Neither of these responses should, in retrospect, surprise us, given what we knew before the election about each President’s character. Candidate Bush made it clear that he had something to prove – that he wanted to be “great,” to leave his mark on history. He also made it clear that he didn’t know very much and prized decisiveness over judiciousness. His career, from his college days through his business career to his governorship, consisted primarily of his being a cheerleader. Given all this, neither the Iraq War nor the financial crisis should be entirely surprising. Candidate Obama made it clear that he was a consensus-oriented politician who, for all the outsized enthusiasm he generated among both Democrats and some independents, lacked any real animating cause beyond his own election. Obama’s preference for letting the legislature lead on legislation, and for acting unilaterally (and preferably covertly) in foreign policy all make perfect sense when you consider his aloof, writerly temperament and his lack of legislative experience. The biggest surprise, to me, about Obama’s tenure so far has been the Libyan war, but from what I understand about how we wound up in Libya the big advocates for action were France and the UK, so this may be another instance of Obama not wanting to buck the consensus. (Arguably another surprise is how tough Obama has been on Pakistan, given how many Pakistanis he hung out with in his early years.)

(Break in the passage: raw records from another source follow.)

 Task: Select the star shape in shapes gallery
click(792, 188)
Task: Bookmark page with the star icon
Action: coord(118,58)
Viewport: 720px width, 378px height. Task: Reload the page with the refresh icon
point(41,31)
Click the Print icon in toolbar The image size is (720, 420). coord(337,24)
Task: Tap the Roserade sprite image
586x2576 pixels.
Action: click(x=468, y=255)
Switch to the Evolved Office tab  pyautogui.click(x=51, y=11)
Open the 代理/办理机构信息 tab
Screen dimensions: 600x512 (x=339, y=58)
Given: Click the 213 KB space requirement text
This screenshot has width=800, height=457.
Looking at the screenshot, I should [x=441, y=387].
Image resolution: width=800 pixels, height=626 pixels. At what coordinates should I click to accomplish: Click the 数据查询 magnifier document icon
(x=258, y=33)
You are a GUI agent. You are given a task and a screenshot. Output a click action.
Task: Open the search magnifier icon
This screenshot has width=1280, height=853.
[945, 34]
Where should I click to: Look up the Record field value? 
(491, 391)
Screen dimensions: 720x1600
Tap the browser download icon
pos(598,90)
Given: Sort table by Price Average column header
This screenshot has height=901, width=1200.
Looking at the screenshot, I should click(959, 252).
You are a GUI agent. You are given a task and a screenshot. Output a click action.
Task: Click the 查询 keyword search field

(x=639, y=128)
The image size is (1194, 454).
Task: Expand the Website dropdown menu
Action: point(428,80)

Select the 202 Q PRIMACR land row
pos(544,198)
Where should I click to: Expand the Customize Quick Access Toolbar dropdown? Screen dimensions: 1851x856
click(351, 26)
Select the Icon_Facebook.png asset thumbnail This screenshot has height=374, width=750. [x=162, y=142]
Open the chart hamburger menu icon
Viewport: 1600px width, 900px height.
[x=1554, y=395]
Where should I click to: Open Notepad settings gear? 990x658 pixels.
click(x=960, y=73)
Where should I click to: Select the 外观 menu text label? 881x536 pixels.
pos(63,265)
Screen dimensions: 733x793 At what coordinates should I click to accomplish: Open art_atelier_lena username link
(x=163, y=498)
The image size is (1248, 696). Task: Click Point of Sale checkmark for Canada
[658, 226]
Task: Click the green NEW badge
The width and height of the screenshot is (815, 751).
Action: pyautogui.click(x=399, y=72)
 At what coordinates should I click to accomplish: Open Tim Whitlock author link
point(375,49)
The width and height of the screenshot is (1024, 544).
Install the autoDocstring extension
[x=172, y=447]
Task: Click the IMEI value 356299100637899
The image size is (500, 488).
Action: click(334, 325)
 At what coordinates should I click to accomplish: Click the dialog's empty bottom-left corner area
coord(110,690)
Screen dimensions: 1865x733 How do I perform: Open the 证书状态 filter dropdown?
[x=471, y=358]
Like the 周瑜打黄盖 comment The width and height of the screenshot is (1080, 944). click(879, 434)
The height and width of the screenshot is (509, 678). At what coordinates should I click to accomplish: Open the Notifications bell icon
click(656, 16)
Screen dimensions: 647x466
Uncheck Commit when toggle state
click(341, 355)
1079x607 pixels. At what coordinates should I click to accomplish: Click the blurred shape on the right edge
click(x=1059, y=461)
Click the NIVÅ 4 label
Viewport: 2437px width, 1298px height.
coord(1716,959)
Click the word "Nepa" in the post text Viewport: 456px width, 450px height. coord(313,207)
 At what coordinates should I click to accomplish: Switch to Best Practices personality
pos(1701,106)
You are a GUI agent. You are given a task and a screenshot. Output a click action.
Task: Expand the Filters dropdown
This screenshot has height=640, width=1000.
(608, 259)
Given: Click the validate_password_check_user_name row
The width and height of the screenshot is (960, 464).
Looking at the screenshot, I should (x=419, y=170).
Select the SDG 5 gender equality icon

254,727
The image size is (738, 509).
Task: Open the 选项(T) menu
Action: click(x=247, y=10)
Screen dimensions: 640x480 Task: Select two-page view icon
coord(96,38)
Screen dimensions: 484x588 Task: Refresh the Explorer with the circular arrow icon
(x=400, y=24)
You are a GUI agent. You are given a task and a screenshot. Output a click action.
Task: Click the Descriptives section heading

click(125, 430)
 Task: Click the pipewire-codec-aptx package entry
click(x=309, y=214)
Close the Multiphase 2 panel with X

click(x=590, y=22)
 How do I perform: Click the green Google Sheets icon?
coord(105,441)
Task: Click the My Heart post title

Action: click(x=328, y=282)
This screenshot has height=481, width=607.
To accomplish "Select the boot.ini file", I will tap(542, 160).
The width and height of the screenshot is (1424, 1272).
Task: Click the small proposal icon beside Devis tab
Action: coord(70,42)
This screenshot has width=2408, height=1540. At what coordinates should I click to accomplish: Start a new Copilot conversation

So what do we know about Mitt Romney? We know the agenda a President Romney will pursue, because that agenda will be dictated by what he ran on and what his party prioritizes. If you don’t like that agenda that’s reason enough to oppose him, but how much he’ll actually get passed will be, in large part, a function of what kind of opposition he runs into in Congress. Personally, I expect him to succeed in passing a big tax cut, and to fail in voucherizing Medicare. Beyond that, what strikes me most about Romney’s background is that he is not a guy who has had to see very much through. As a businessman, he didn’t run companies – he bet that he could get money out of them (more money if they did well, of course, but LBO deals are designed so that the buyout firm retain a variety of ways to extract value even if the company goes bust). As a politician, he was a one-term governor who effectively bailed out halfway through that one term in order to prepare for a Presidential run. That could mean that he’d be cautious about taking on commitments – which would probably be a good thing. But it could also mean that he’d make lots of promises and then not keep them. Daniel Larison has long made the case that President Bush’s sloganeering encouraged recklessness on the part of the government of Georgia, leading that government into a war it could not win on the mistaken impression that America had its back. It’s not too hard to see something similar happening in between Israel and Iran in a Romney Administration.

More generally, Mitt Romney has few demonstrable political (as opposed to managerial) skills, and commands no particular loyalty. His two campaigns for the Presidential nomination have been characterized by widespread mistrust and an eagerness, on the candidate’s part, to placate critics. From my perspective, all signs point to him being a weak President. And regardless of what one thinks about his agenda, and whether or not one wishes to see a structurally weaker presidency, a weak President is, in and of itself, not an asset to the Republic, particularly not when unexpected contingencies present themselves.

President Bush was a leader who didn’t tend to ask directions before marching off in one direction or another. President Obama has a predilection for “leading from behind.” A President Romney, I suspect, would turn out to be a leader that nobody wants to follow.